__Your goal__: Please copy, word for word, the line holding "Select the Arrow shape tool" and each line that follows it through the end of the entries, omitting any pictures.

**** Task input

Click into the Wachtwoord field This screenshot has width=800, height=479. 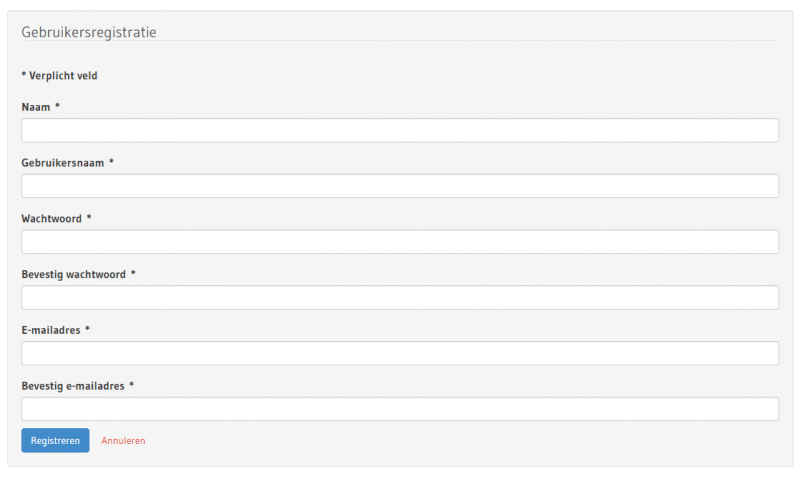pos(400,241)
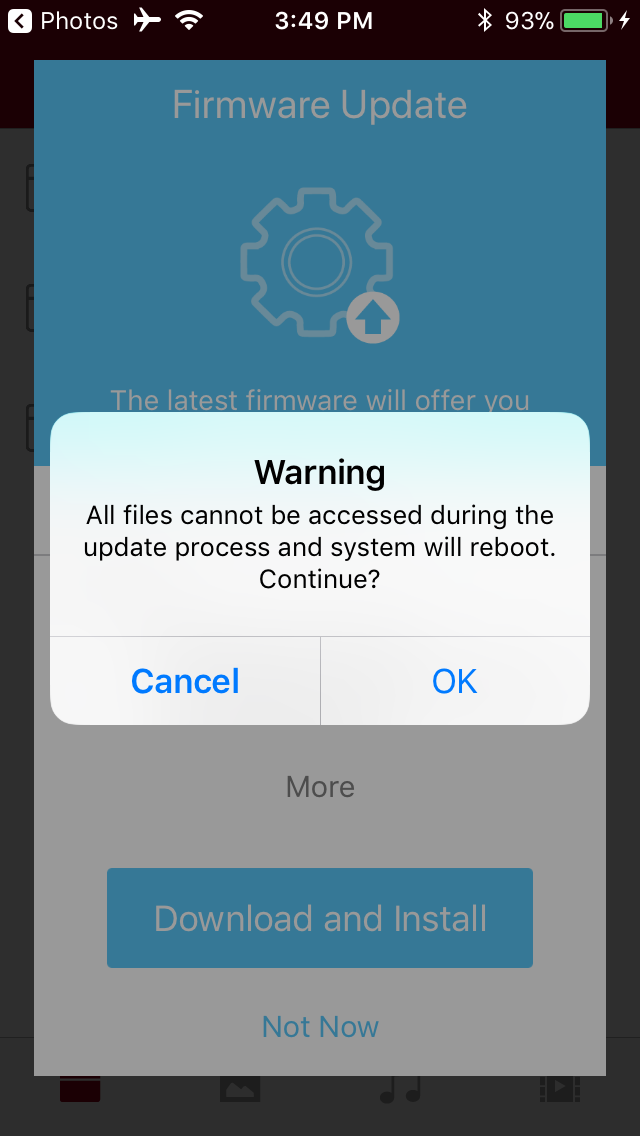Tap the firmware gear icon
The height and width of the screenshot is (1136, 640).
[x=317, y=262]

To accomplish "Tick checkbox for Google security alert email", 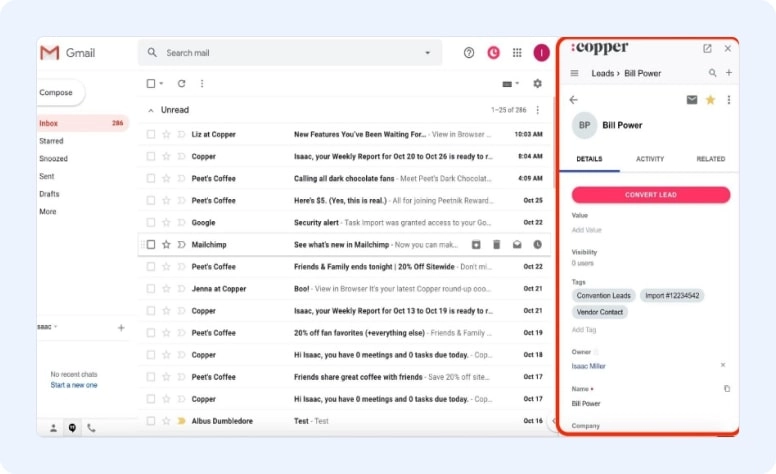I will [151, 222].
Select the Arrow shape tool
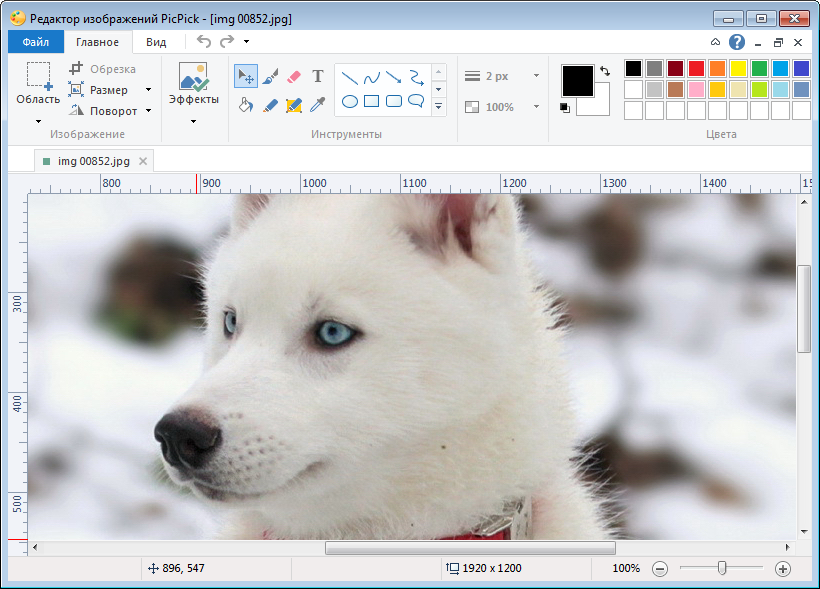The height and width of the screenshot is (589, 820). coord(393,79)
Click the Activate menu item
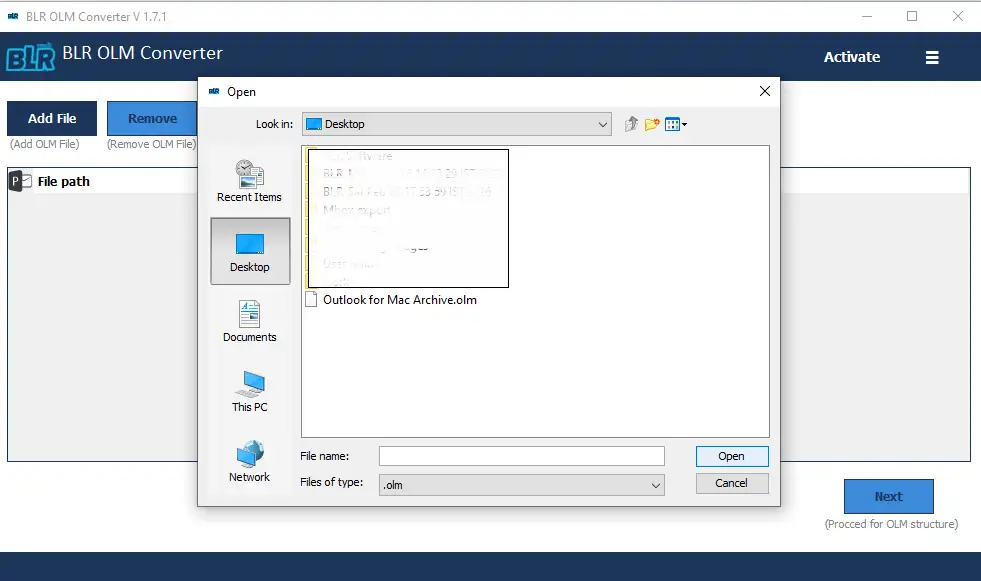 [x=851, y=57]
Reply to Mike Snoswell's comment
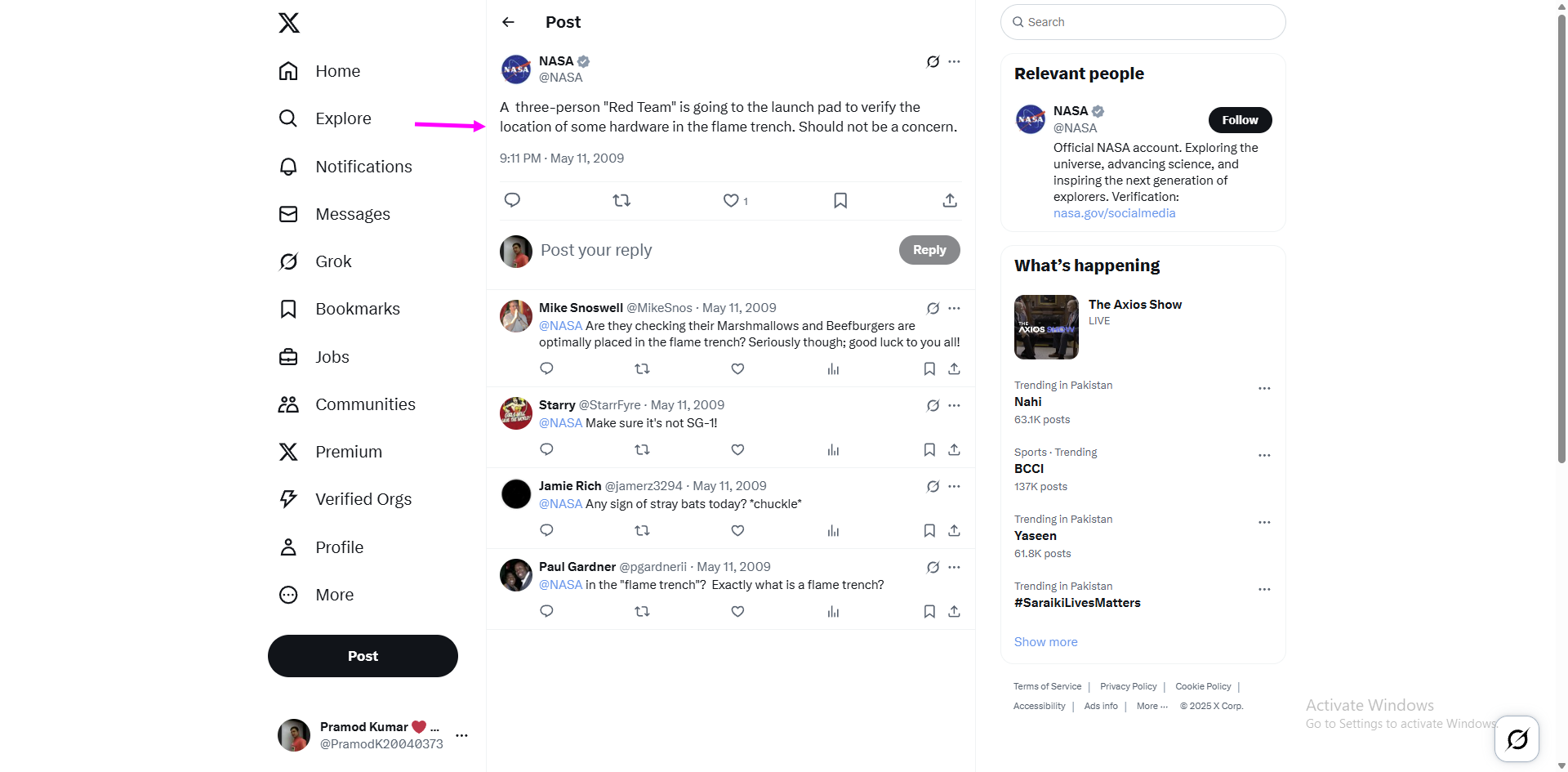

********

__Response to the exercise__:
Select the Arrow shape tool
The height and width of the screenshot is (589, 820). coord(393,79)
Click the Activate menu item
 [x=851, y=57]
Reply to Mike Snoswell's comment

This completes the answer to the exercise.